Clear Creek Canyon has a variety of climbing routes with a matching variety of rock. The lower canyon has easy to access crags and more sport routes, while the upper canyon progressively gets more technical.
Clear Creek Canyon in Golden is about 40 minutes from Boulder. As a sibling to Boulder Canyon, the rock climbing here is less established but offers a bit more variety in terms of rock -- gneiss, schist and sandy granite are all present, most of it relatively solid. Because the canyon is about 12 miles long, there are over 700 established routes and many of the areas feature specific types of climbing. Sport and trad are both to be found, but bolted routes far outnumber trad lines.
What Makes It Great
Difficulties run the full gamut, from 5.0 to 5.14, with the majority of routes favoring more difficult climbs over 5.10. Pitch length can vary, from single pitch sport routes to multi-pitch lines over 600 feet. In other words, there’s something for everyone. The climbs at the top of the canyon are tougher to reach and in some cases, require the use of tyrolean traverses.

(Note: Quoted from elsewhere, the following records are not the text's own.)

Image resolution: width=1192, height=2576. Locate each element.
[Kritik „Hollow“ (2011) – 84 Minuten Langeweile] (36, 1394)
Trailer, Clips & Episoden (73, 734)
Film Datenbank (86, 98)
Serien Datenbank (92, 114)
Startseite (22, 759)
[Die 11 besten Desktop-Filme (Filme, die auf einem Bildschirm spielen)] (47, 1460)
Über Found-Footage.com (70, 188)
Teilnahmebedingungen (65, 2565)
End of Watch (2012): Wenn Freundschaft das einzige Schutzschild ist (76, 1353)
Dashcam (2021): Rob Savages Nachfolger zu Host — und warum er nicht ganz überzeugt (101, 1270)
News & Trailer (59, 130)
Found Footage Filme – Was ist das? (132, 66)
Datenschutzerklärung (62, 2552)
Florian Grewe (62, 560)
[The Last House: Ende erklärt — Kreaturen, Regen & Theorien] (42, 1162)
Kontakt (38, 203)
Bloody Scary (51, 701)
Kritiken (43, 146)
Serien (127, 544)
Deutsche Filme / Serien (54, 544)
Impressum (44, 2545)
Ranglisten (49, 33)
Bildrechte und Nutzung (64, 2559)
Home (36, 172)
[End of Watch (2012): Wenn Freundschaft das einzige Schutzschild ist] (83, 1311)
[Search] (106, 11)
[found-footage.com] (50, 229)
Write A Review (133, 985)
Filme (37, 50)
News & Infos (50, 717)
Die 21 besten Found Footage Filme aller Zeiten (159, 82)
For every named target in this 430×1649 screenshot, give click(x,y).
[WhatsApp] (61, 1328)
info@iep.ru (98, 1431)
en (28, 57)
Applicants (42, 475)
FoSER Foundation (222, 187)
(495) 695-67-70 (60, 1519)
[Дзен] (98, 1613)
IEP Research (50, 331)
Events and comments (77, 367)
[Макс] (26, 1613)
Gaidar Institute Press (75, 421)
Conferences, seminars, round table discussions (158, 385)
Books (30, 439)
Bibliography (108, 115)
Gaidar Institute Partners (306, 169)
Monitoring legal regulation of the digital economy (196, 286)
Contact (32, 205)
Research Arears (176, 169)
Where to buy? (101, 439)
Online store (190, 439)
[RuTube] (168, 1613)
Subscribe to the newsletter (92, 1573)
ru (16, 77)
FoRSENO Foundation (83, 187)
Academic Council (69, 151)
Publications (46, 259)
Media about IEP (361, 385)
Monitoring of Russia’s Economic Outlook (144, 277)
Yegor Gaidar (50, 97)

Knocking off a good project in Clear Canyon likely means topping out on 5.10 and tougher climbs. Overall, Clear Canyon caters more to advanced intermediate and expert climbers.
Who is Going to Love It
Climbers of all abilities, but dedicated intermediates and advanced climbers will love the variety of tough pitches. Sections can vary quite drastically between regions, employing a full set of climbing skills. Slabs, overhangs, off-widths, roofs are all present in Clear Creek Canyon. It is a little less crowded than Boulder Canyon most days, though the lower canyon can get very busy on weekends.
Directions, Parking, & Regulations
From Boulder, the best way to reach Clear Creek Canyon is to take CO Highway 93 (Broadway) straight south for about 25 minutes into Golden. Then take a right, heading west on US 6 into Clear Creek Canyon. Pullouts can be found along the highway, and most approaches are about 5-10 minutes.
There are no fees to climb in Clear Creek. For more info on specific climbs and crags, consult the Mountain Project website.